WORK TASK:
Once you reach the line with "Select the 删除批注 delete comment tool" below, copy each line exactly, stopping after the line with "Click the location pin icon next to Russian", and skip any pictures.

RECORDS FOR THIS TASK:
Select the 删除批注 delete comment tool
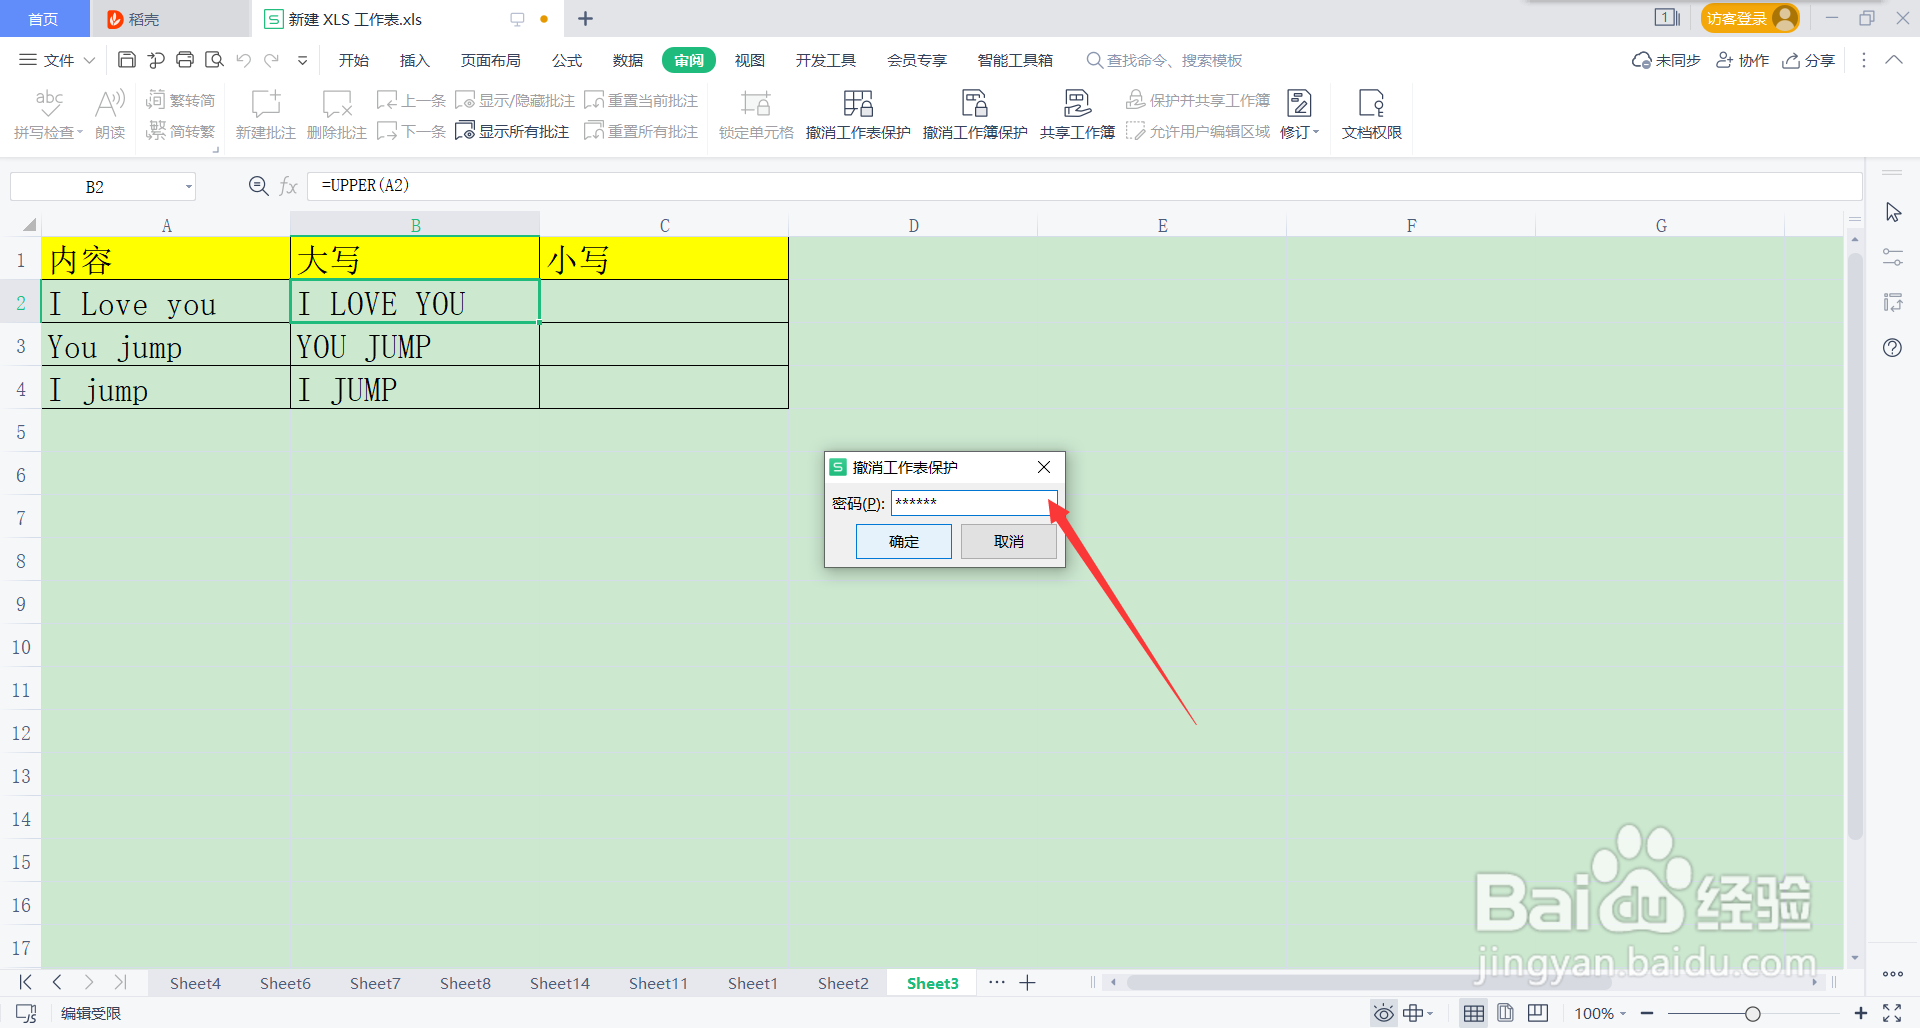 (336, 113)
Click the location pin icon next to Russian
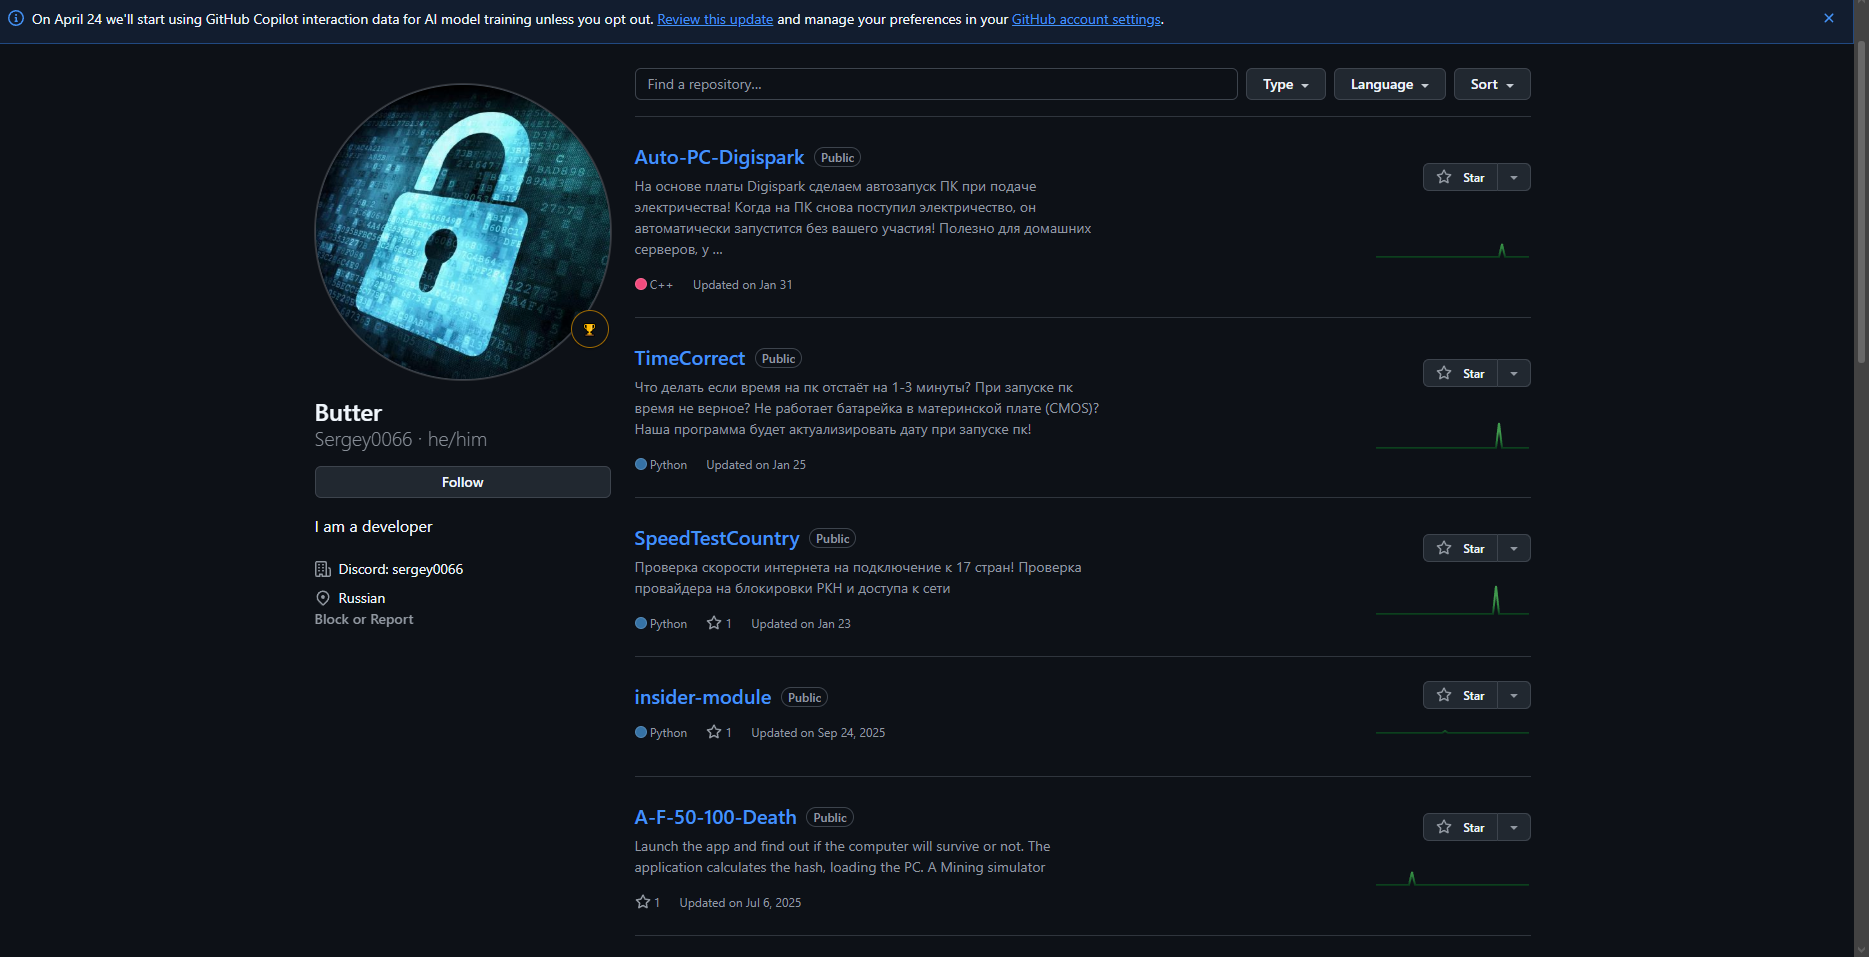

==

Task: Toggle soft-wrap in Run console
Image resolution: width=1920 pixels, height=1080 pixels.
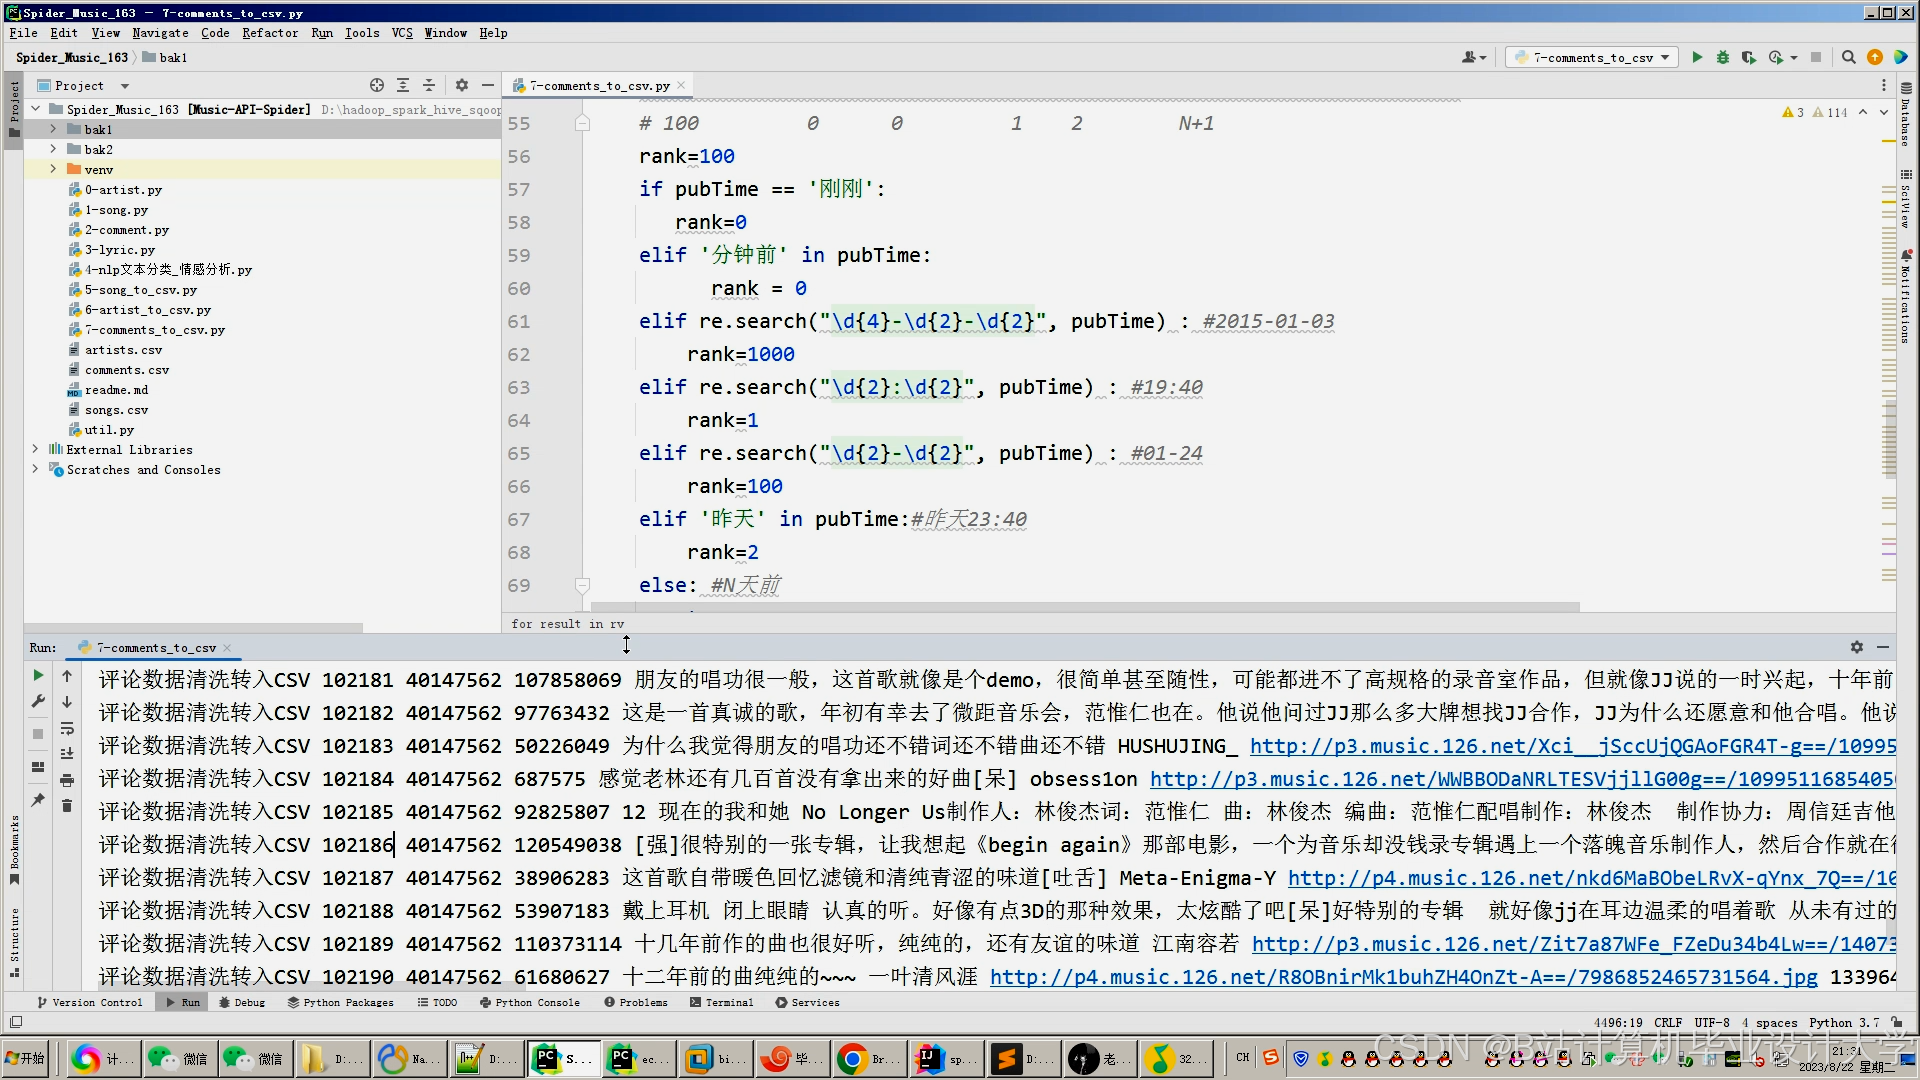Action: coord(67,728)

--

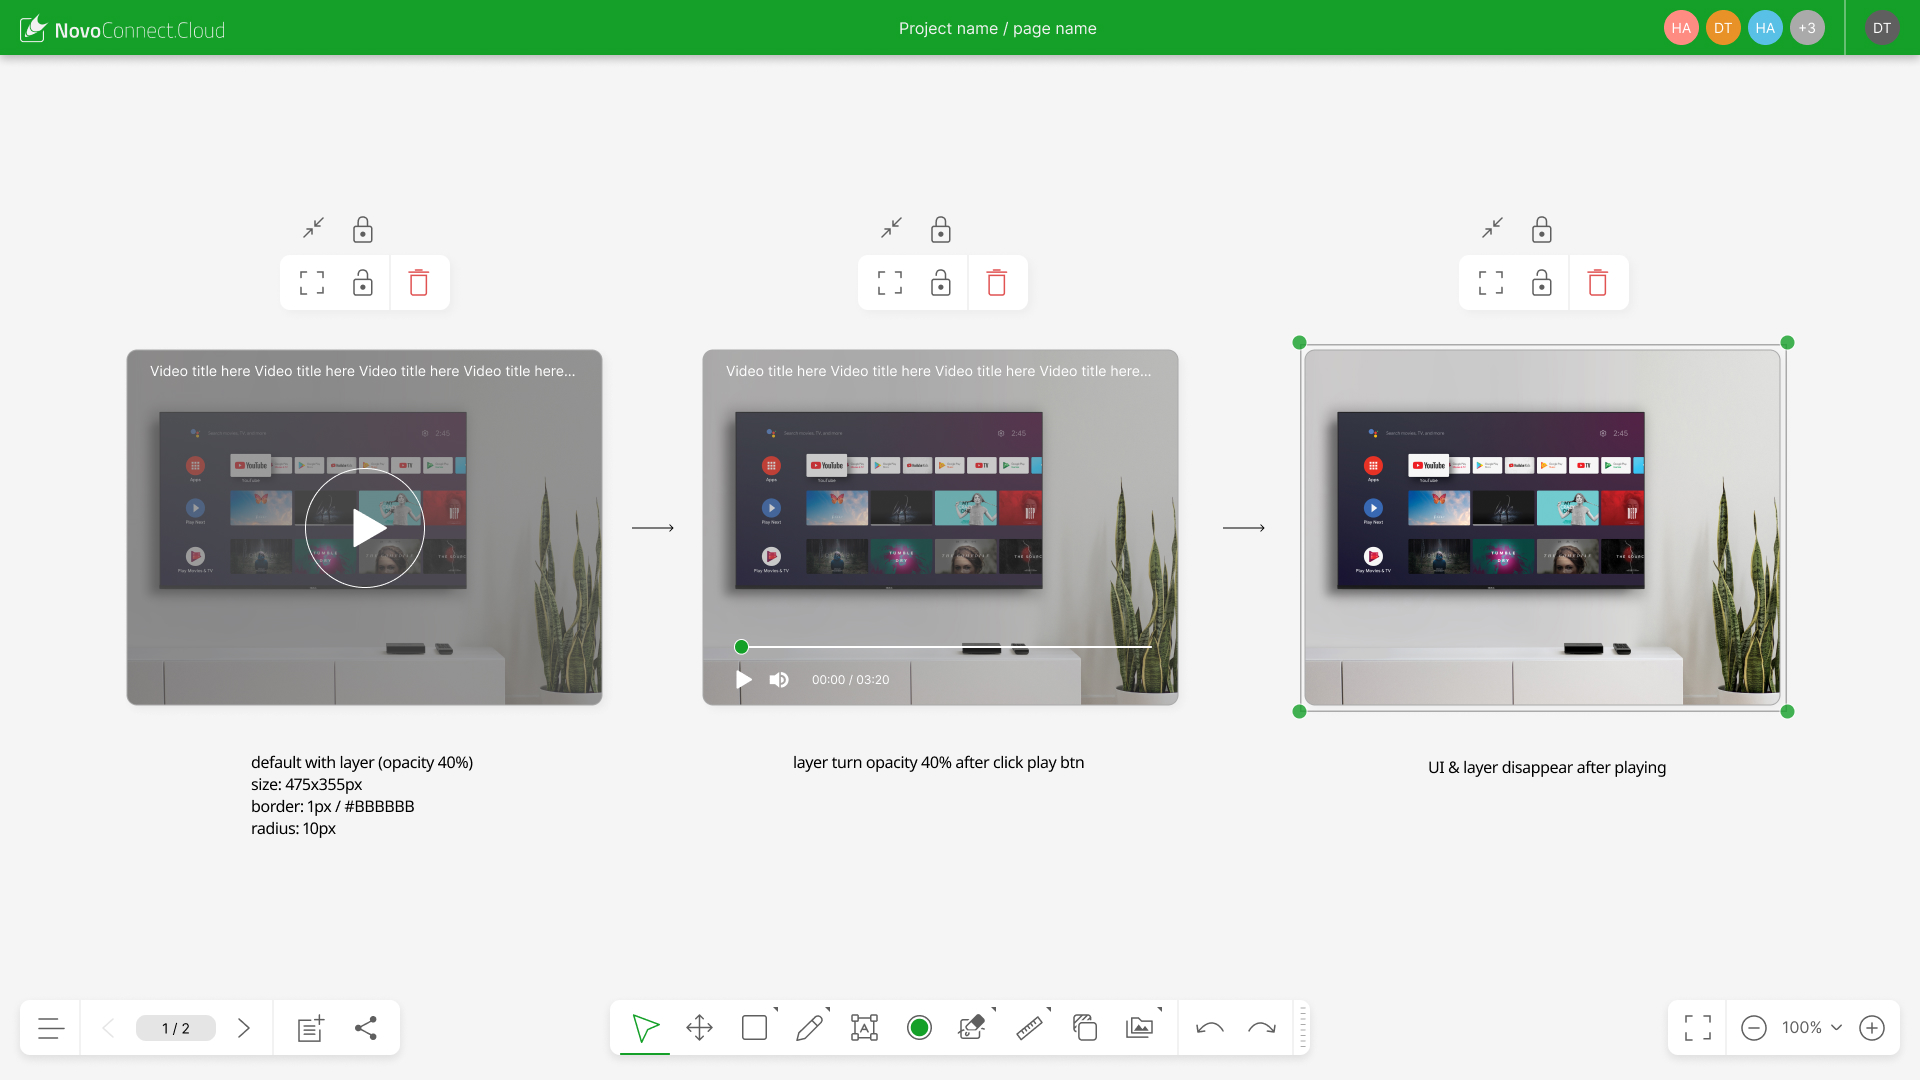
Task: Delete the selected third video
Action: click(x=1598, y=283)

EXERCISE SOLUTION:
Select the 删除批注 delete comment tool
 (336, 113)
Click the location pin icon next to Russian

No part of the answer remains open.